- PROBLEM STATEMENT: Reproduce all of the records below, renaming "Wi-Fi status icon" to "wireless signal icon" and keeping every other line unchanged.

#### SOURCE DATA ####

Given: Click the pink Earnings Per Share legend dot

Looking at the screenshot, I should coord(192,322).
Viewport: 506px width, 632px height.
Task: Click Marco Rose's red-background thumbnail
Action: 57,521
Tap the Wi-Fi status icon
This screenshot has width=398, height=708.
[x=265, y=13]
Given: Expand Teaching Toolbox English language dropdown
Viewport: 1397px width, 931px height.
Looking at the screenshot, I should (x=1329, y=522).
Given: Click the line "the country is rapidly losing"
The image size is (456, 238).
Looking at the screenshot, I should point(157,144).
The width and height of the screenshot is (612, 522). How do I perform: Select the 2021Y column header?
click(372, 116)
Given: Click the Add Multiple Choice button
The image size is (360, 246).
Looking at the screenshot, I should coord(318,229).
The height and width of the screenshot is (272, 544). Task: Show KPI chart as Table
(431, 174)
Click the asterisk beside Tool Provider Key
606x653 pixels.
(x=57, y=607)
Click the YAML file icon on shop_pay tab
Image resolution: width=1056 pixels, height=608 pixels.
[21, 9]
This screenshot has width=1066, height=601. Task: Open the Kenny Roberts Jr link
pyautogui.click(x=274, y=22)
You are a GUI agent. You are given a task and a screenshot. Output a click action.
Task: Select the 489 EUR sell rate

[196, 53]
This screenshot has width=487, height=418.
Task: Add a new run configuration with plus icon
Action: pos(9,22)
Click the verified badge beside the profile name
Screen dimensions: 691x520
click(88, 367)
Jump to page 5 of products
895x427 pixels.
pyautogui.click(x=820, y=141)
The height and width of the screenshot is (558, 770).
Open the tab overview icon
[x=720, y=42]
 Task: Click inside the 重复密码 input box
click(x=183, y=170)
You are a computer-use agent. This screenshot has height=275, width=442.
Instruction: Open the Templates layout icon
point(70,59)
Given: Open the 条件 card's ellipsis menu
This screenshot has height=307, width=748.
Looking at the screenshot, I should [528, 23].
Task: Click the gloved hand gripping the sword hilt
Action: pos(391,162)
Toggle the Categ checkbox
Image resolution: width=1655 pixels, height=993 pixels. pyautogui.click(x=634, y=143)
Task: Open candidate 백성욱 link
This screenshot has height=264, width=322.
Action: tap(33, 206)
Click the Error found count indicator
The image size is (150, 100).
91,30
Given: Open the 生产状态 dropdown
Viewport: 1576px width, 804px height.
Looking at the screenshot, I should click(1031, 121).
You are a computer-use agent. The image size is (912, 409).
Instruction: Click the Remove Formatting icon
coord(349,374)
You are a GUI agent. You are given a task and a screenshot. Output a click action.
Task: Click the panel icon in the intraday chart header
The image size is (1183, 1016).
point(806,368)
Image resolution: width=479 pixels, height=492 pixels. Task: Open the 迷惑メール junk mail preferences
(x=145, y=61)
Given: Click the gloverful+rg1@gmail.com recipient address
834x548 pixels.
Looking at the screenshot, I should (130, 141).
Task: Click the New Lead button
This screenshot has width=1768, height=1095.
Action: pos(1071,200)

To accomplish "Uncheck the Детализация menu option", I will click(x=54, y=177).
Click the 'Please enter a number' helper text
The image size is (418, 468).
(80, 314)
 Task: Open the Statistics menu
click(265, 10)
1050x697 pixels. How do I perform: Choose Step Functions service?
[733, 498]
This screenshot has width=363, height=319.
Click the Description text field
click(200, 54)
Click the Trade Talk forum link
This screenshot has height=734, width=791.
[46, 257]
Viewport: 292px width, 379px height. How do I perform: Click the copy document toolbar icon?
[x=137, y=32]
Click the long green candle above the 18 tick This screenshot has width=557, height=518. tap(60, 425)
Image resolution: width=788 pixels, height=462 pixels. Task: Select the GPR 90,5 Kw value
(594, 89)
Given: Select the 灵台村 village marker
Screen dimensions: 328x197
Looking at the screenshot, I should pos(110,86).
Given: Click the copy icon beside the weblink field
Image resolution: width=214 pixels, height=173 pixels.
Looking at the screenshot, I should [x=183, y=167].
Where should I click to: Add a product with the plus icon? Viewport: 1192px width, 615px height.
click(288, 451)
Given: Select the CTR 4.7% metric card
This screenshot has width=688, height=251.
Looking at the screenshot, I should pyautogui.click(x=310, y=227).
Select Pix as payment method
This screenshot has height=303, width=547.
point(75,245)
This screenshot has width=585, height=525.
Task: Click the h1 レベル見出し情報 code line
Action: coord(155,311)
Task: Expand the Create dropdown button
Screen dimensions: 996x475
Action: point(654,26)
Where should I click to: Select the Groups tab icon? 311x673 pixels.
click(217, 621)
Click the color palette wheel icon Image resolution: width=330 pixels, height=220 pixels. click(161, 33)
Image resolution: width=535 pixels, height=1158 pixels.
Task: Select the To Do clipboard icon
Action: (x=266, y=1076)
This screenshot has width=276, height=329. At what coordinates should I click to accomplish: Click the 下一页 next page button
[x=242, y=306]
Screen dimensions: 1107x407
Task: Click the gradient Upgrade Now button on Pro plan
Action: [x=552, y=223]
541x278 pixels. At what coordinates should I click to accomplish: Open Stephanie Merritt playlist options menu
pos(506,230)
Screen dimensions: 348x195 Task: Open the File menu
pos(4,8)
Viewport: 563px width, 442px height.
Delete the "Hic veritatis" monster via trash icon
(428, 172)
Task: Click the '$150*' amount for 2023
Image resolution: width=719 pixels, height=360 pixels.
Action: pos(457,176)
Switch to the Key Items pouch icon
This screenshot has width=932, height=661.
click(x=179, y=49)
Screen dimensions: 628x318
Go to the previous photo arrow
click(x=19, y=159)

####

- TASK RESULT:
Given: Click the pink Earnings Per Share legend dot

Looking at the screenshot, I should coord(192,322).
Viewport: 506px width, 632px height.
Task: Click Marco Rose's red-background thumbnail
Action: 57,521
Tap the wireless signal icon
This screenshot has width=398, height=708.
[x=265, y=13]
Given: Expand Teaching Toolbox English language dropdown
Viewport: 1397px width, 931px height.
Looking at the screenshot, I should (x=1329, y=522).
Given: Click the line "the country is rapidly losing"
The image size is (456, 238).
Looking at the screenshot, I should point(157,144).
The width and height of the screenshot is (612, 522). How do I perform: Select the 2021Y column header?
click(372, 116)
Given: Click the Add Multiple Choice button
The image size is (360, 246).
Looking at the screenshot, I should coord(318,229).
The height and width of the screenshot is (272, 544). Task: Show KPI chart as Table
(431, 174)
Click the asterisk beside Tool Provider Key
606x653 pixels.
(x=57, y=607)
Click the YAML file icon on shop_pay tab
Image resolution: width=1056 pixels, height=608 pixels.
[21, 9]
This screenshot has width=1066, height=601. Task: Open the Kenny Roberts Jr link
pyautogui.click(x=274, y=22)
You are a GUI agent. You are given a task and a screenshot. Output a click action.
Task: Select the 489 EUR sell rate

[196, 53]
This screenshot has width=487, height=418.
Task: Add a new run configuration with plus icon
Action: pos(9,22)
Click the verified badge beside the profile name
Screen dimensions: 691x520
click(88, 367)
Jump to page 5 of products
895x427 pixels.
pyautogui.click(x=820, y=141)
The height and width of the screenshot is (558, 770).
Open the tab overview icon
[x=720, y=42]
 Task: Click inside the 重复密码 input box
click(x=183, y=170)
You are a computer-use agent. This screenshot has height=275, width=442.
Instruction: Open the Templates layout icon
point(70,59)
Given: Open the 条件 card's ellipsis menu
This screenshot has height=307, width=748.
Looking at the screenshot, I should [528, 23].
Task: Click the gloved hand gripping the sword hilt
Action: pos(391,162)
Toggle the Categ checkbox
Image resolution: width=1655 pixels, height=993 pixels. pyautogui.click(x=634, y=143)
Task: Open candidate 백성욱 link
This screenshot has height=264, width=322.
Action: tap(33, 206)
Click the Error found count indicator
The image size is (150, 100).
91,30
Given: Open the 生产状态 dropdown
Viewport: 1576px width, 804px height.
Looking at the screenshot, I should click(1031, 121).
You are a computer-use agent. The image size is (912, 409).
Instruction: Click the Remove Formatting icon
coord(349,374)
You are a GUI agent. You are given a task and a screenshot. Output a click action.
Task: Click the panel icon in the intraday chart header
The image size is (1183, 1016).
point(806,368)
Image resolution: width=479 pixels, height=492 pixels. Task: Open the 迷惑メール junk mail preferences
(x=145, y=61)
Given: Click the gloverful+rg1@gmail.com recipient address
834x548 pixels.
Looking at the screenshot, I should (130, 141).
Task: Click the New Lead button
This screenshot has width=1768, height=1095.
Action: pos(1071,200)

To accomplish "Uncheck the Детализация menu option", I will click(x=54, y=177).
Click the 'Please enter a number' helper text
The image size is (418, 468).
(80, 314)
 Task: Open the Statistics menu
click(265, 10)
1050x697 pixels. How do I perform: Choose Step Functions service?
[733, 498]
This screenshot has width=363, height=319.
Click the Description text field
click(200, 54)
Click the Trade Talk forum link
This screenshot has height=734, width=791.
[46, 257]
Viewport: 292px width, 379px height. How do I perform: Click the copy document toolbar icon?
[x=137, y=32]
Click the long green candle above the 18 tick This screenshot has width=557, height=518. tap(60, 425)
Image resolution: width=788 pixels, height=462 pixels. Task: Select the GPR 90,5 Kw value
(594, 89)
Given: Select the 灵台村 village marker
Screen dimensions: 328x197
Looking at the screenshot, I should pos(110,86).
Given: Click the copy icon beside the weblink field
Image resolution: width=214 pixels, height=173 pixels.
Looking at the screenshot, I should [x=183, y=167].
Where should I click to: Add a product with the plus icon? Viewport: 1192px width, 615px height.
click(288, 451)
Given: Select the CTR 4.7% metric card
This screenshot has width=688, height=251.
Looking at the screenshot, I should pyautogui.click(x=310, y=227).
Select Pix as payment method
This screenshot has height=303, width=547.
point(75,245)
This screenshot has width=585, height=525.
Task: Click the h1 レベル見出し情報 code line
Action: coord(155,311)
Task: Expand the Create dropdown button
Screen dimensions: 996x475
Action: point(654,26)
Where should I click to: Select the Groups tab icon? 311x673 pixels.
click(217, 621)
Click the color palette wheel icon Image resolution: width=330 pixels, height=220 pixels. click(161, 33)
Image resolution: width=535 pixels, height=1158 pixels.
Task: Select the To Do clipboard icon
Action: (x=266, y=1076)
This screenshot has width=276, height=329. At what coordinates should I click to accomplish: Click the 下一页 next page button
[x=242, y=306]
Screen dimensions: 1107x407
Task: Click the gradient Upgrade Now button on Pro plan
Action: [x=552, y=223]
541x278 pixels. At what coordinates should I click to accomplish: Open Stephanie Merritt playlist options menu
pos(506,230)
Screen dimensions: 348x195 Task: Open the File menu
pos(4,8)
Viewport: 563px width, 442px height.
Delete the "Hic veritatis" monster via trash icon
(428, 172)
Task: Click the '$150*' amount for 2023
Image resolution: width=719 pixels, height=360 pixels.
Action: pos(457,176)
Switch to the Key Items pouch icon
This screenshot has width=932, height=661.
click(x=179, y=49)
Screen dimensions: 628x318
Go to the previous photo arrow
click(x=19, y=159)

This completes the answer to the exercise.